GSA Annual Meeting in Seattle, Washington, USA - 2017

Paper No. 361-6
Presentation Time: 9:00 AM-6:30 PM

IMPENDING LOSS OF LITTLE ICE AGE GLACIERS IN YOSEMITE NATIONAL PARK


STOCK, Greg M., National Park Service, Yosemite National Park, El Portal, CA 95318, ANDERSON, Robert S., University of Colorado, Institute of Arctic and Alpine Research, Campus Box 450, Boulder, CO 80309, PAINTER, Thomas H., Jet Propulsion Laboratory/Caltech, 4800 Oak Grove Drive, Pasadena, CA 91109, HENN, Brian, Scripps Institution of Oceanography, University of California, San Diego, La Jolla, CA 92037 and LUNDQUIST, Jessica D., Civil and Environmental Engineering, University of Washington, Wilcox 165 Box 352700, Seattle, WA 98195, greg_stock@nps.gov

The high peaks of Yosemite National Park in the Sierra Nevada, California, retain several small (<1 km2) glaciers from the Little Ice Age. The largest of these, the Lyell and Maclure glaciers, have been the subject of detailed scientific study for nearly 150 years, allowing full accounting of changes since the end of the Little Ice Age. We repeated historical photographs, field surveys, and velocity measurements to document glacier response to climate change. Field surveys and remote sensing data indicate that glacier surface areas have diminished by 68-79% since 1883, with up to 16% of that loss occurring during the 2012-2015 California drought. Volume losses were even larger. Both glaciers have thinned by 25-35 m since 1933, with thinning up to 4 m/yr during the drought. The naturalist John Muir first measured the velocity of the Maclure Glacier in 1872, finding that the glacier moved about 2.6 cm/day during the late summer and early fall. We reproduced Muir’s measurements over the same time period in 2012, as well as over a longer four-year period (2009-2012), and found the glacier to be moving at the same rate that Muir measured, despite marked reductions in surface area and thickness. In contrast, the adjacent Lyell Glacier displayed virtually no movement over the same 2009-2012 period. Relative decreases in ice thickness and increases in ice surface slope affecting ice deformation likely explain the different flow behavior exhibited by the glaciers.
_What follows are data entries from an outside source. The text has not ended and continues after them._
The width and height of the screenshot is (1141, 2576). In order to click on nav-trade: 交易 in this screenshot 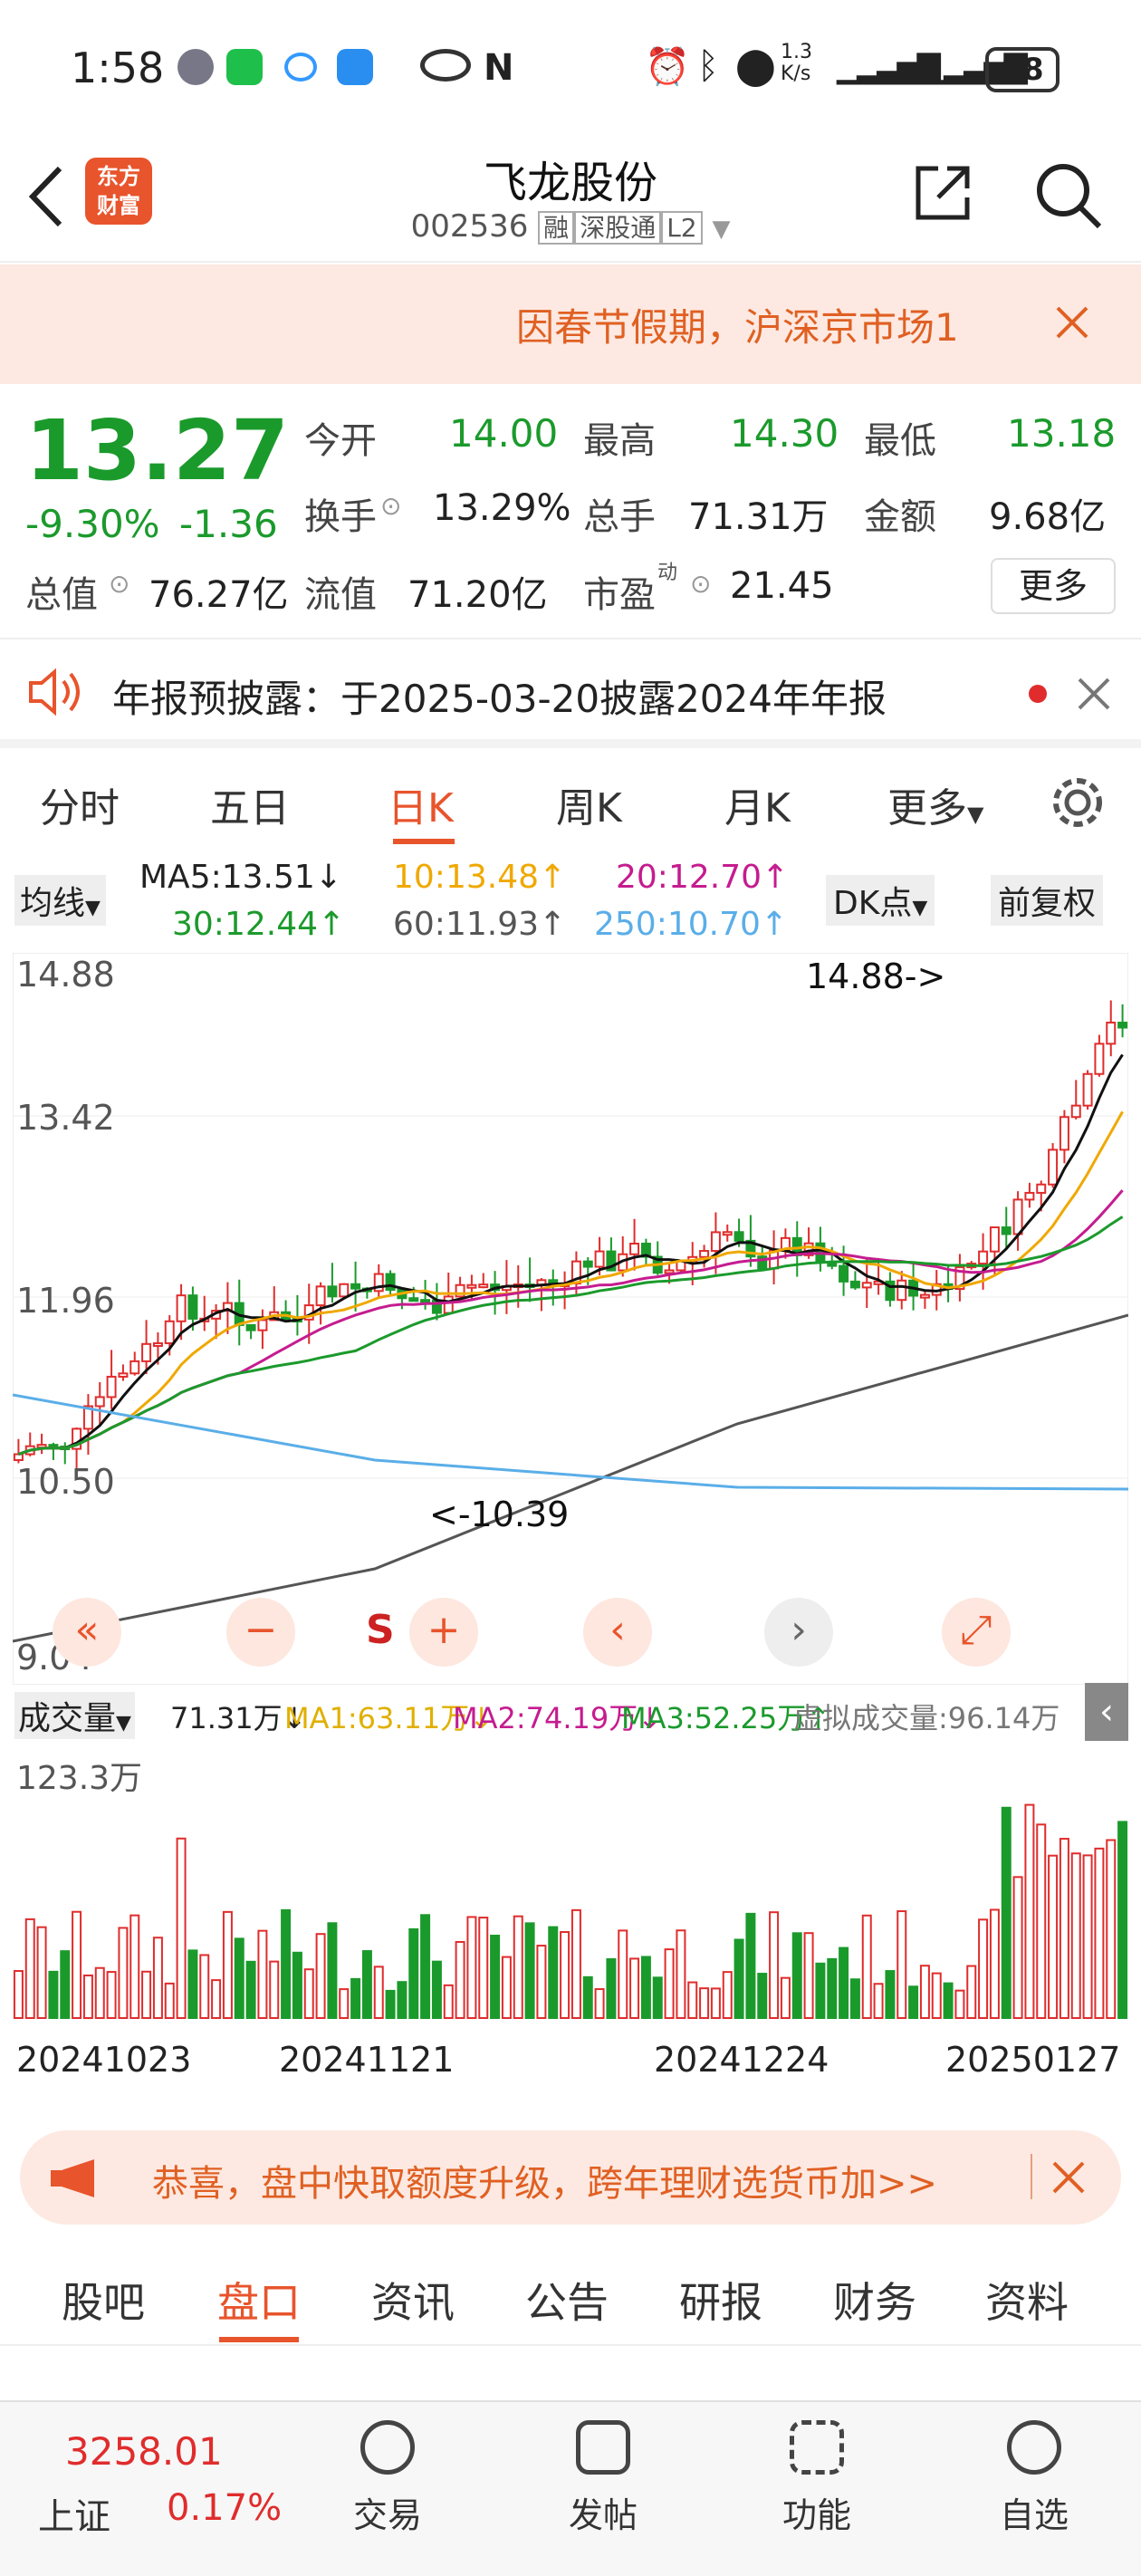, I will do `click(388, 2478)`.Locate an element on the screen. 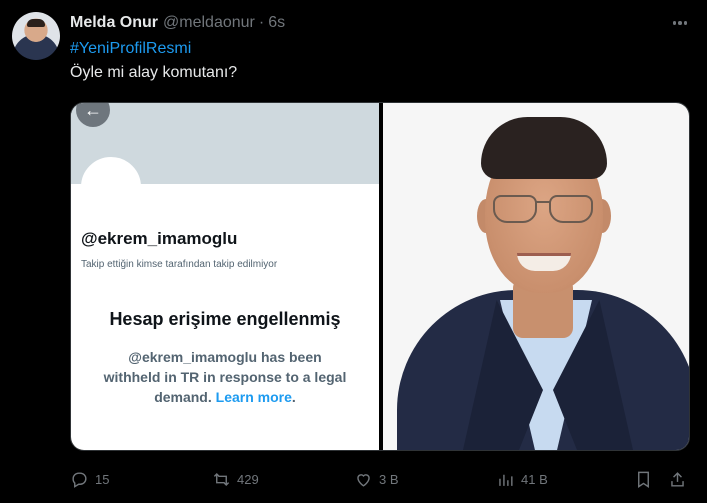 This screenshot has height=503, width=707. author-name: Melda Onur is located at coordinates (114, 23).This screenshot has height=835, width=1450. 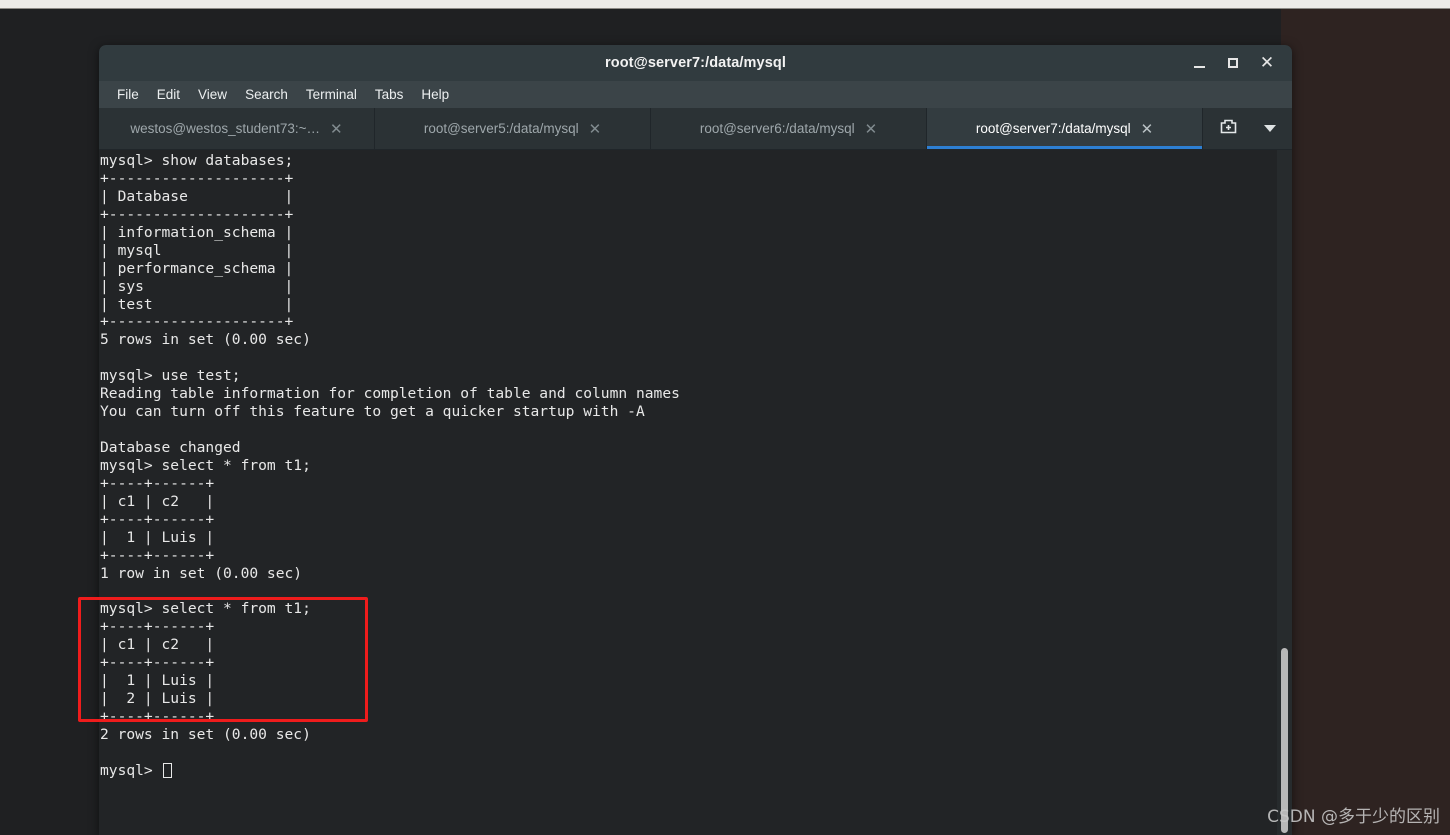 I want to click on tab-label: root@server7:/data/mysql, so click(x=1053, y=128).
Stream gauge data suggest that at times during the late summer and fall of the 2012-2015 drought glacier meltwater contributed nearly 90% of the baseflows of the upper Tuolumne River. If present trends continue, the Lyell and Maclure glaciers will likely disappear within decades, significantly reducing baseflows that maintain downstream ecosystems, and bringing to a close the rich history of scientific research on Yosemite’s glaciers.